**Exercise aim:** Restate all the entries exactly as they appear, apart from the pictures.

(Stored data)
::::::
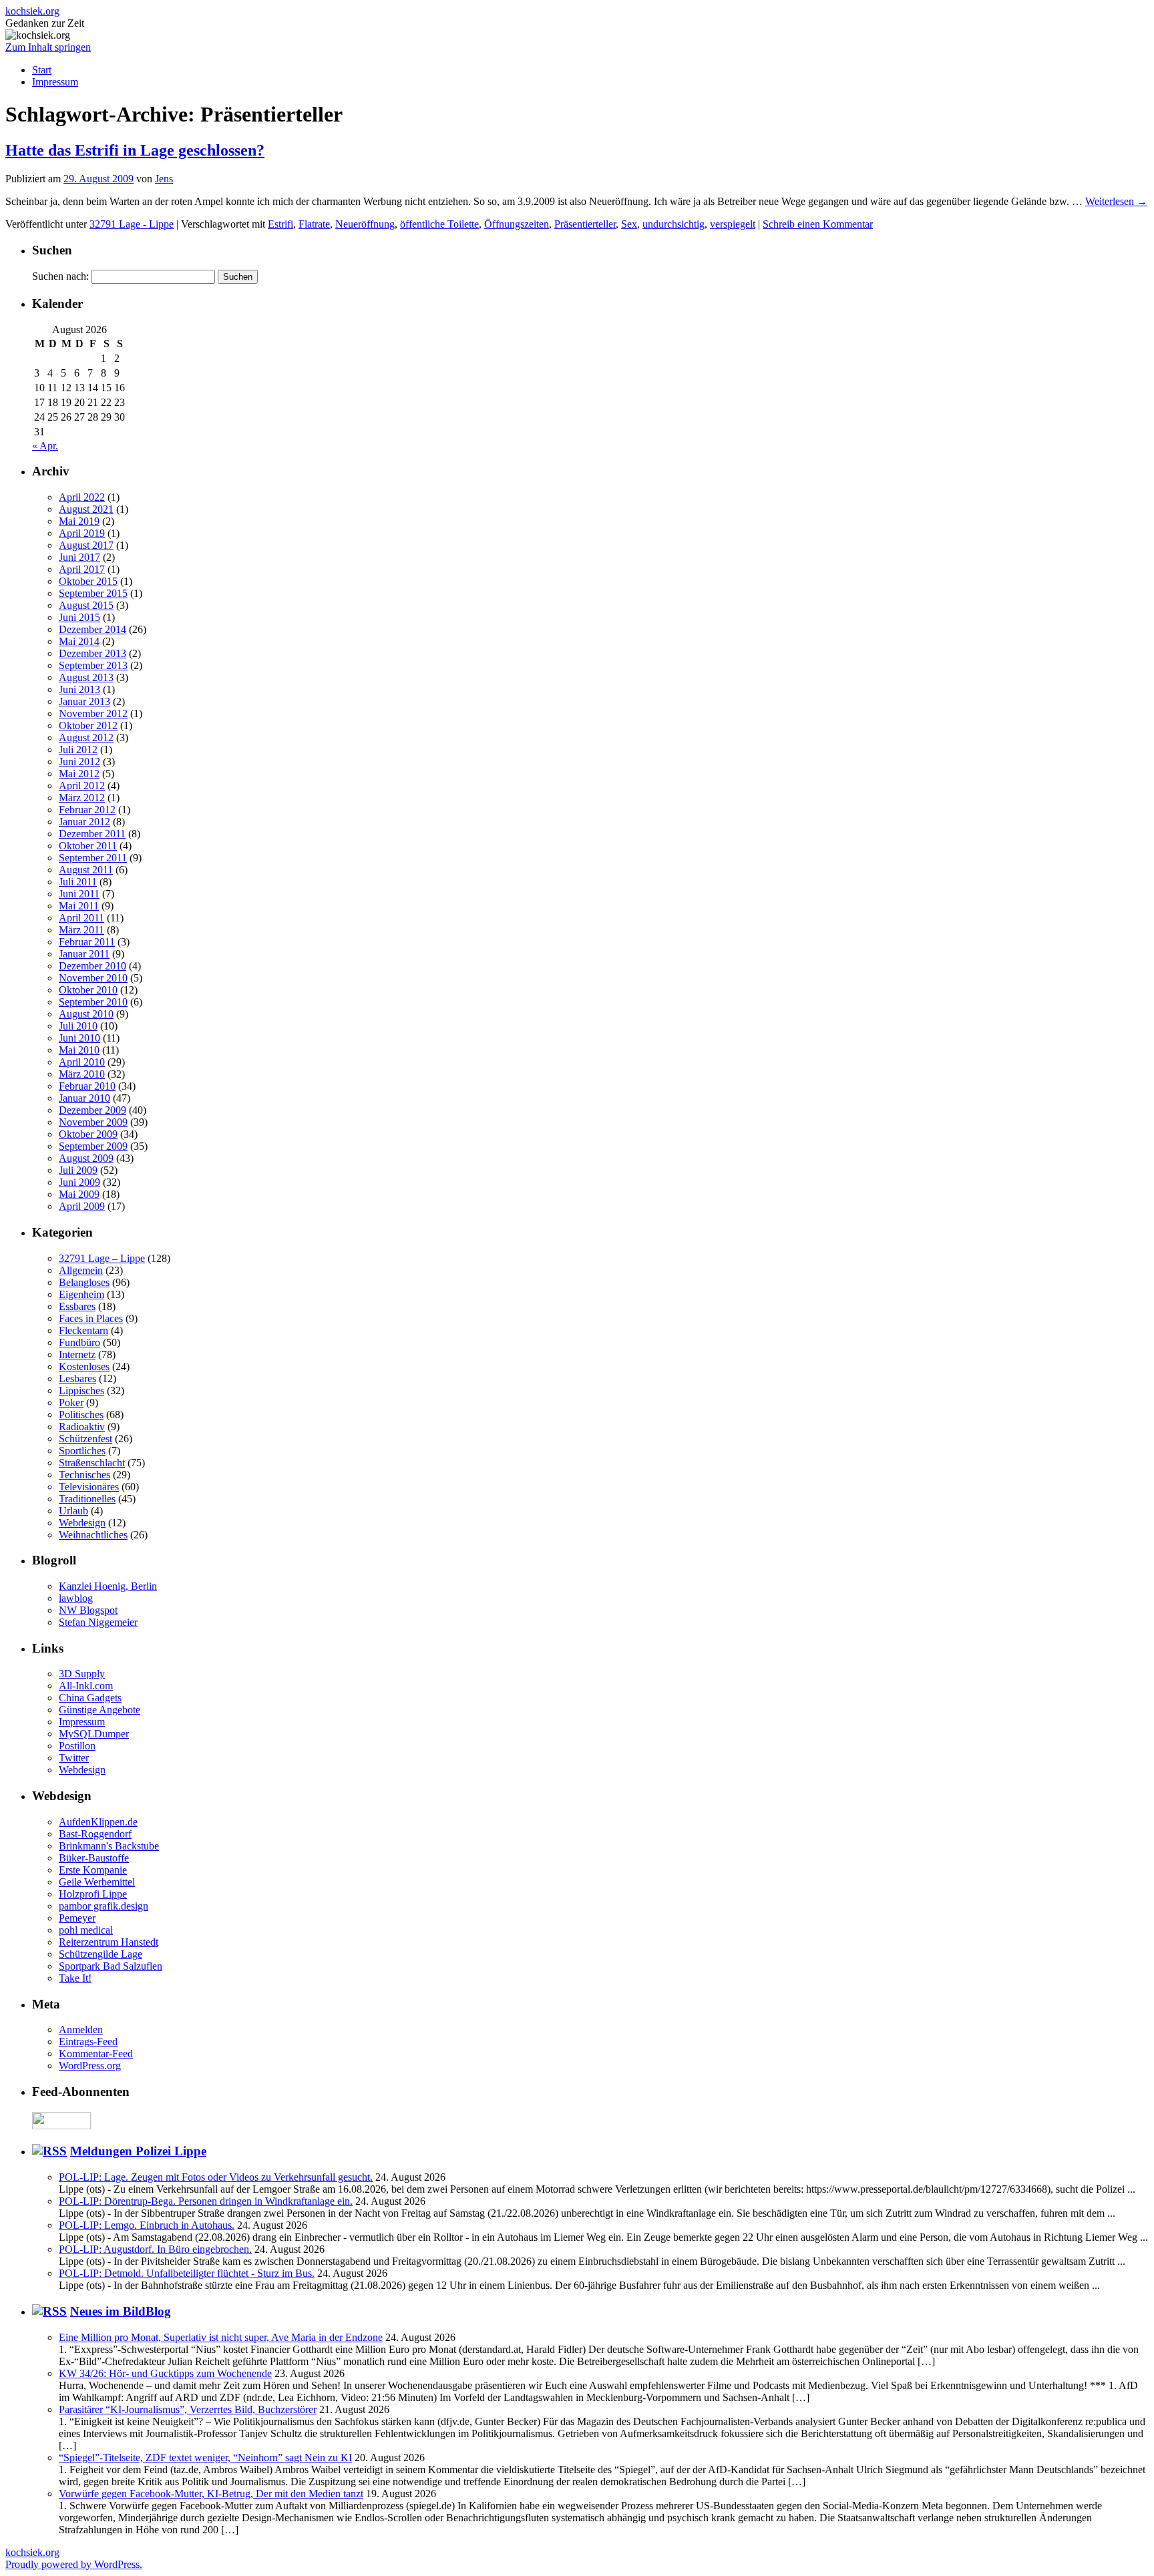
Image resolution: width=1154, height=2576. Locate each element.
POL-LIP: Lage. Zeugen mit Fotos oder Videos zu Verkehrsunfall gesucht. (216, 2177)
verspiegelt (732, 224)
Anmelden (81, 2029)
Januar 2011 (84, 953)
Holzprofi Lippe (93, 1894)
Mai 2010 (79, 1050)
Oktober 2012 (88, 725)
::::::
**Task output:**
Image resolution: width=1154, height=2576. Locate each element.
POL-LIP: Lage. Zeugen mit Fotos oder Videos zu Verkehrsunfall gesucht. (216, 2177)
verspiegelt (732, 224)
Anmelden (81, 2029)
Januar 2011 (84, 953)
Holzprofi Lippe (93, 1894)
Mai 2010 (79, 1050)
Oktober 2012 (88, 725)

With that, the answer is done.